The month of February is International Prenatal Infection and Prevention Month, bringing important awareness to Group B Strep infection. According to midirs.org, 1 in 4 woman carry the bacteria GBS which can be passed onto the baby during child birth. This is the leading cause of sepsis and meningitis in newborns according to the U.S Center for Disease Control and Prevention (CDC).
Some babies that are exposed to GBS might not even become infected. groupbstrepinternational.org says, GBS can cause babies to be miscarried, stillborn, born prematurely, become very sick, have lifelong handicaps, or die.

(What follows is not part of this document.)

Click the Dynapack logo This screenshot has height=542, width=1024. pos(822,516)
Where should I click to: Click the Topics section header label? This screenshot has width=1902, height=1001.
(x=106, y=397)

There are ways that you can protect babies from Group B Strep,
What you can do before labor:
-If you test positive for GBS, talk with your doctor
-If you test negative you will most likely be fine, but there are risks.
-Your IV will give you Antibiotics during labor.
When your water breaks or when you go into labor:
-Go to hospital and expect to get IV antibiotics during labor.
-Make sure the labor and delivery staff know you tested positive for GBS.
According to CDC.gov, “If you test positive, that does not mean you have an infection. It only means you have these bacteria in your body. You would not feel sick or have any symptoms. GBS are usually not harmful to you. However, GBS can make your newborn sick if you pass these bacteria to your baby during childbirth. Other people that live with you, including other children, are not at risk of getting sick from GBS. Testing positive for GBS does not mean that you are not clean. It also does not mean that you have a sexually transmitted disease. The bacteria are not spread from food, sex, water, or anything that you might have come into contact with.”
Spread awareness about Group B Strep this month.